The earliest print in the exhibition is Fitz Hugh Lane's View of Gloucester, Mass. (cat. no. 92). Known today for his luminist paintings, Lane began his artistic career apprenticed to a lithographic firm in Boston. At that time lithography was a relatively new technique used extensively by publishers for its illustrative properties. Lane's paintings and prints reflect his early draftsman's training, and this monumental print of Gloucester attests to the influence of that seafaring town's climate, geography, and topography on his work. Lane used photography, a medium then in its infancy, as an aid for his painting, a practice generally pursued only by succeeding generations of artists.

In the 1850s and 1860s, Currier and Ives's hand-colored lithographs made art prints available and affordable to the general public. During a span of nearly fifty years, they commissioned genre scenes from many well-known artists, eventually issuing almost seven thousand prints. Varied in size and subject, the prints appealed to a range of

Americans, and today they are in high demand as expressions of rural America. Indian Lake--Sunset (cat. no. 44) and Wild Duck Shooting (cat. no. 45) exhibit subjects particularly popular because of a growing interest in the mountainous areas of the Catskills and the Adirondacks as places for summer retreats. Also produced by lithographic means and often hand colored, they were affordable to a growing middle class, eager to decorate the walls of their newly acquired homes with rustic scenes.

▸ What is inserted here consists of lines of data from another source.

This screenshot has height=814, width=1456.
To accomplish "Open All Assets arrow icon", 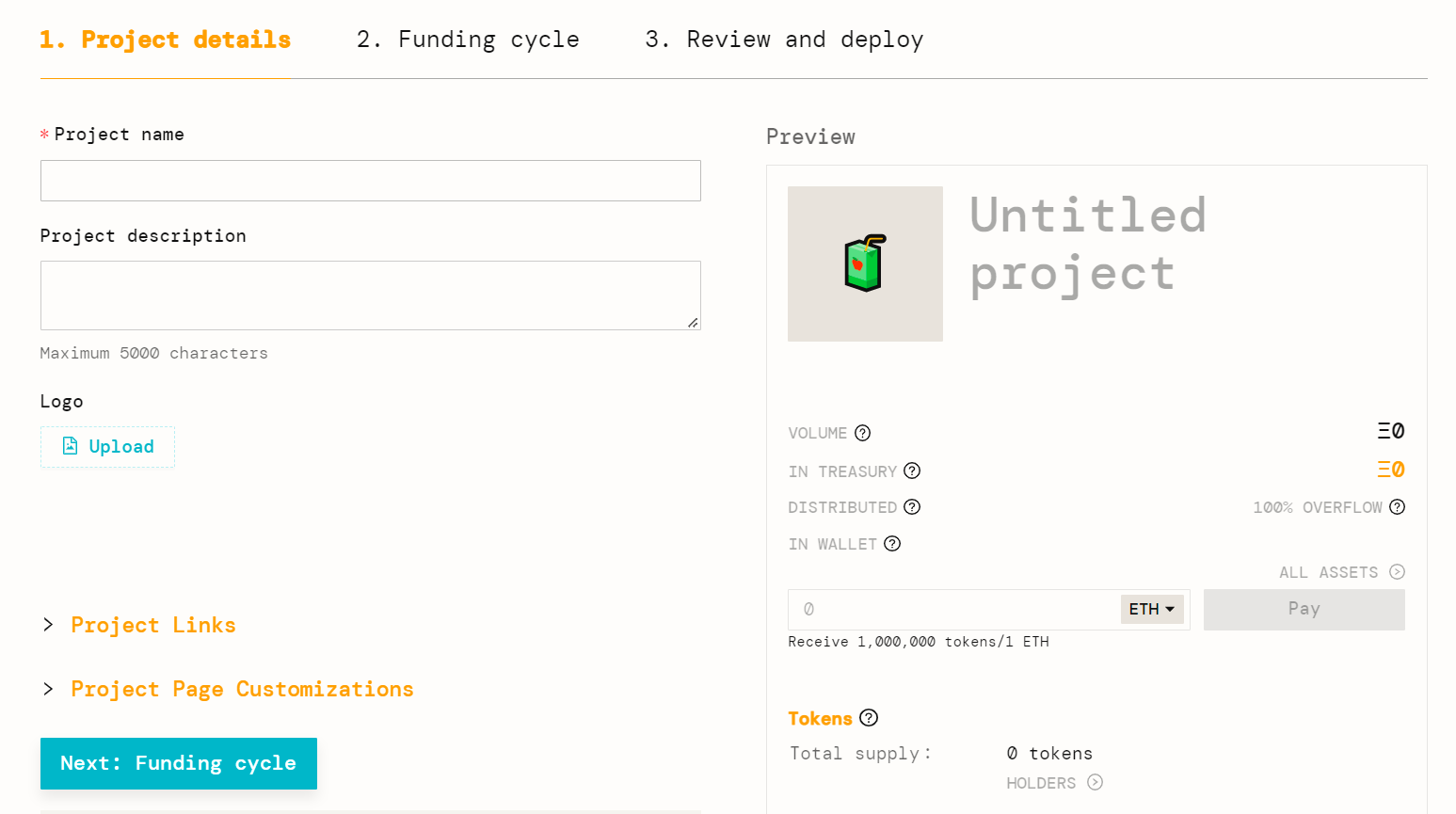I will coord(1398,572).
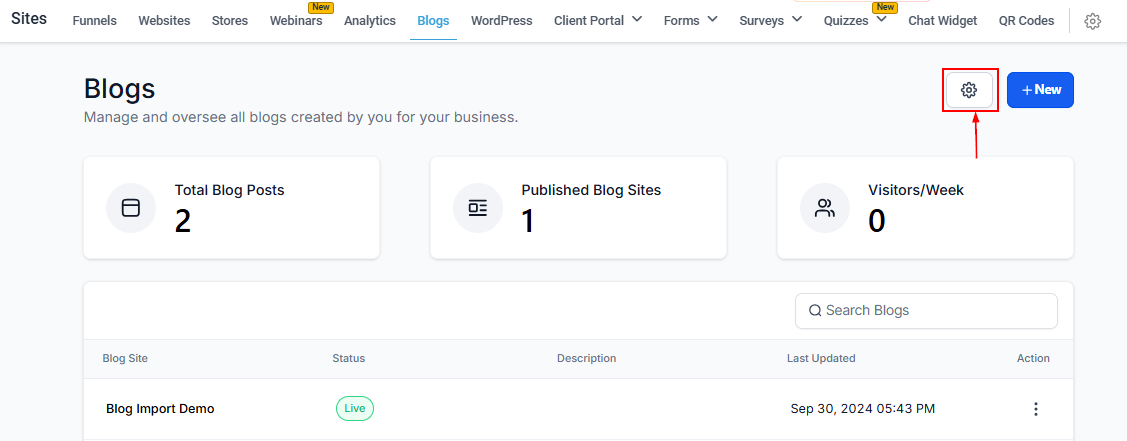Switch to the Funnels tab

coord(95,20)
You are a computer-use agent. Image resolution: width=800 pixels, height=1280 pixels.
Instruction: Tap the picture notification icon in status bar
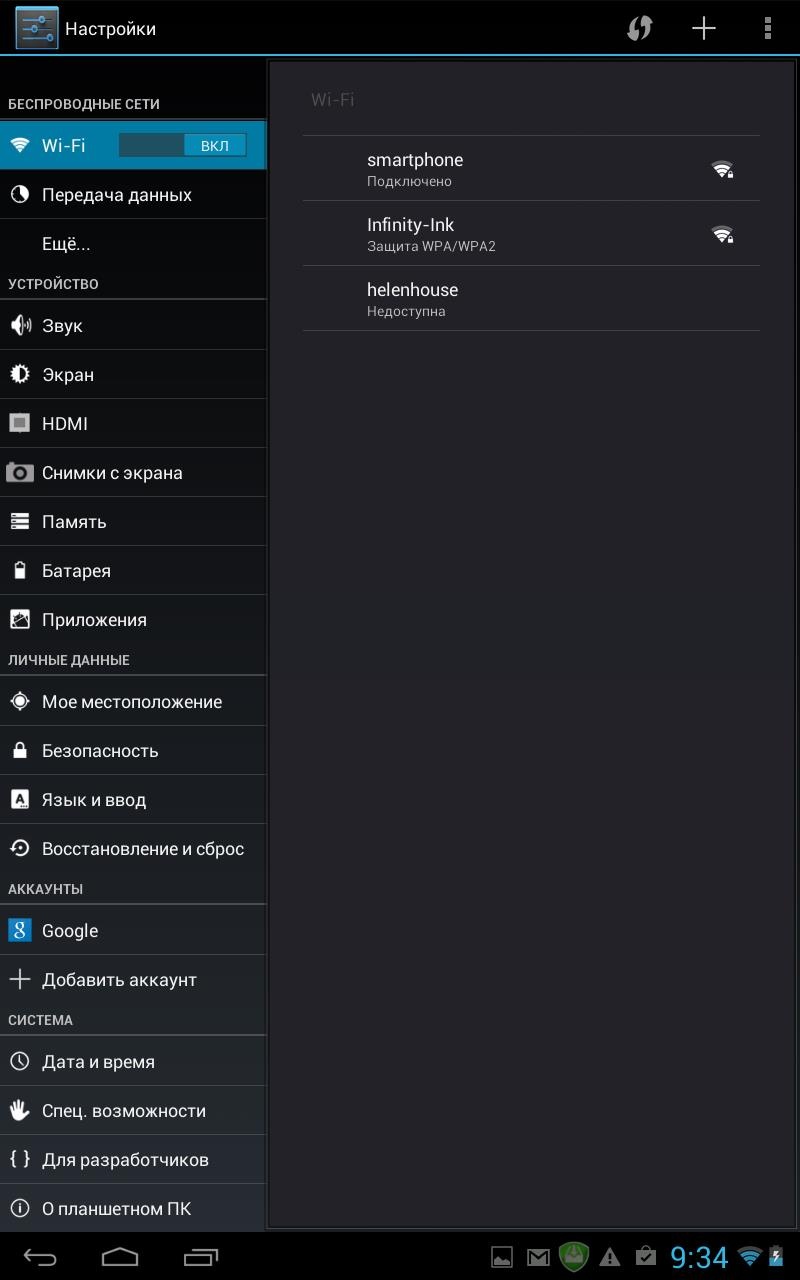502,1257
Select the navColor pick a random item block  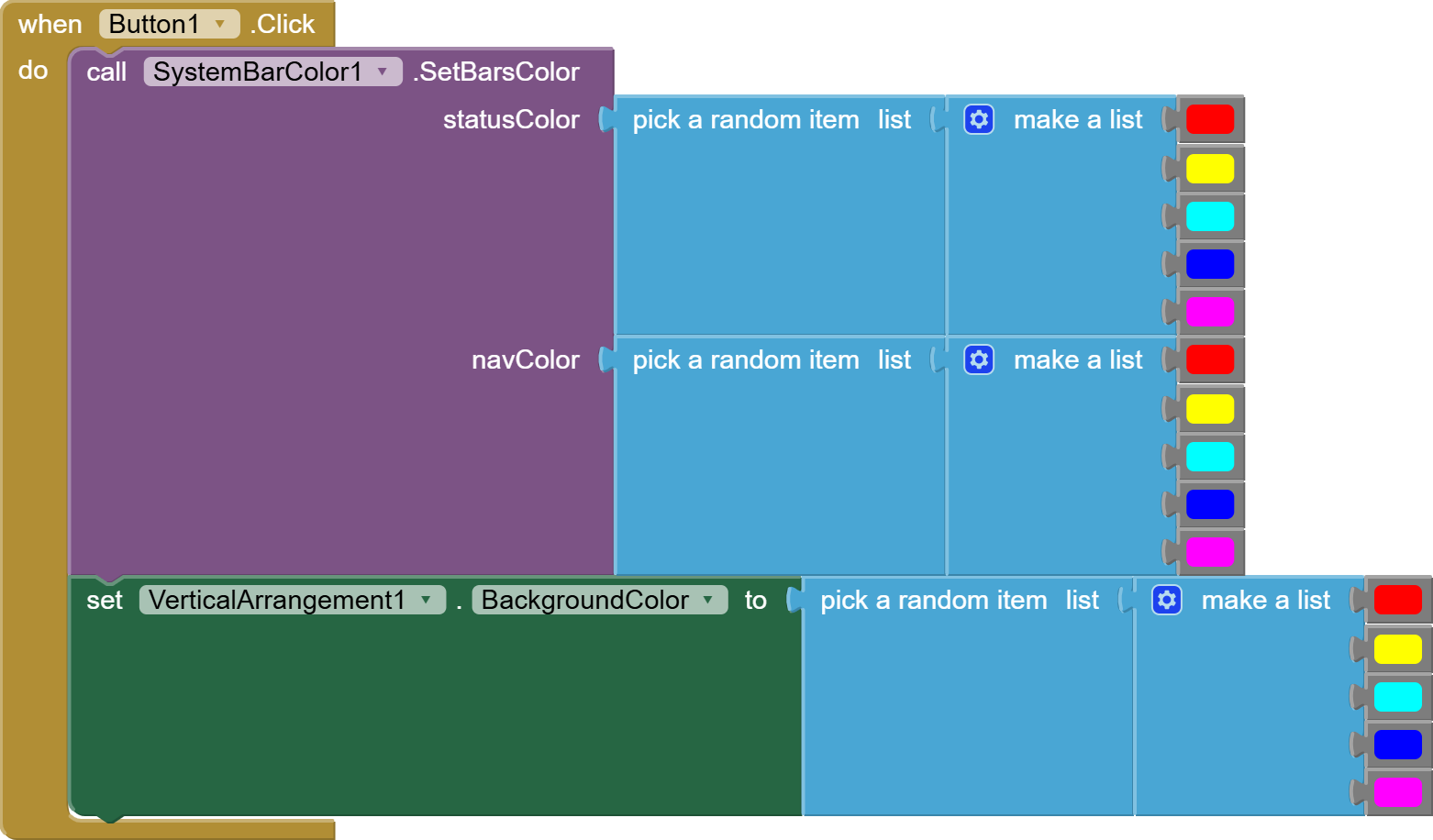click(745, 360)
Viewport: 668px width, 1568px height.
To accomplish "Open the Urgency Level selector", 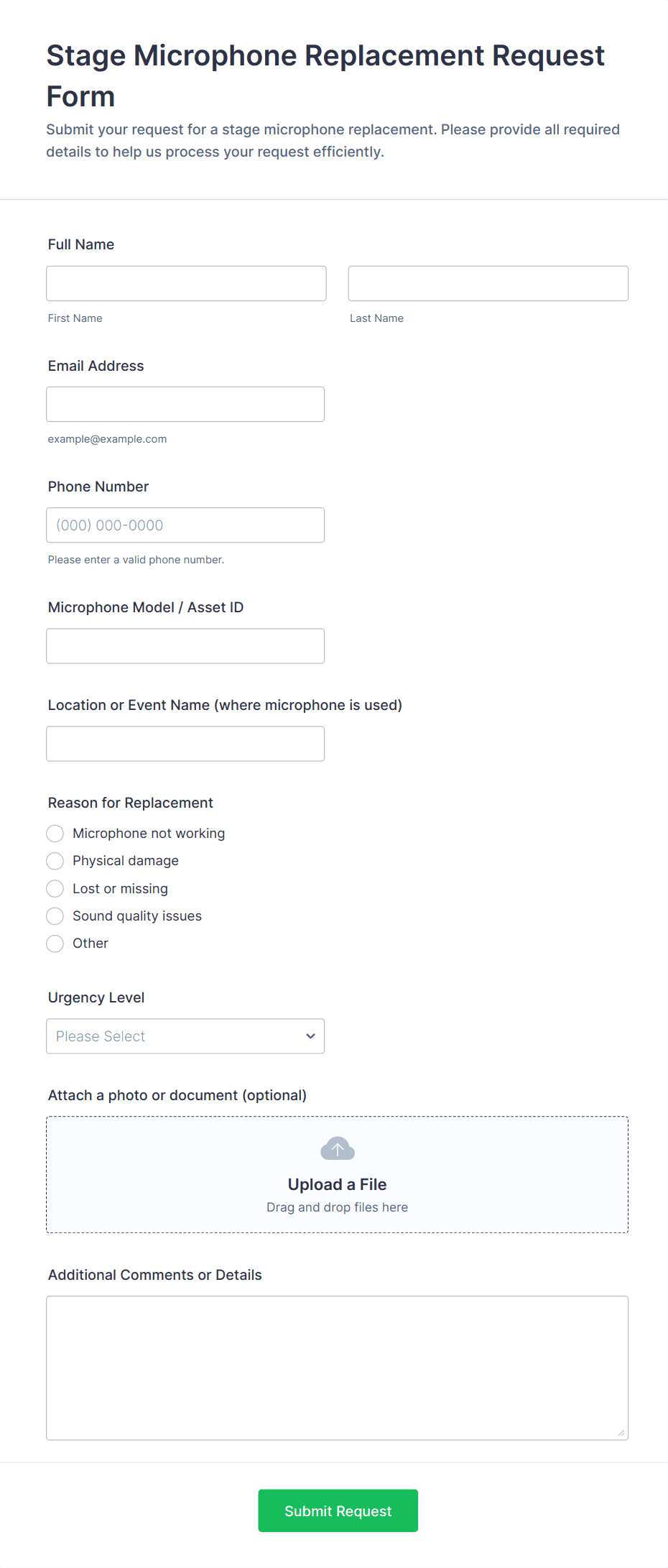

From the time of Benjamin West, many American artists became expatriates in Europe, where the artistic inspiration was felt to be finer and the aesthetic pleasures more abundant than those that could be found at home. Mary Cassatt left the security of her Philadelphia family to study in Paris, where she came under the influence of Degas and the impressionists as well as the newly popular japonisme. Working with an etching plate, she became a superb printmaker, observing the scenes of everyday domesticity and translating them to simple yet elegant prints. Relying on the mere suggestion of line and form and on the softness of the drypoint burr, she did full justice to her subjects' hair and features. In both Tea (cat. no. 35) and Quietude (cat. no. 36), Cassatt creates images of women who appear both strong and content. These are passive women with hopeful lives and good friends and family, at ease in their domestic milieu. Cassatt never fully embraces impressionism: her figures remain articulate and distinct. The power of her etchings lies in her ability to render women as individuals.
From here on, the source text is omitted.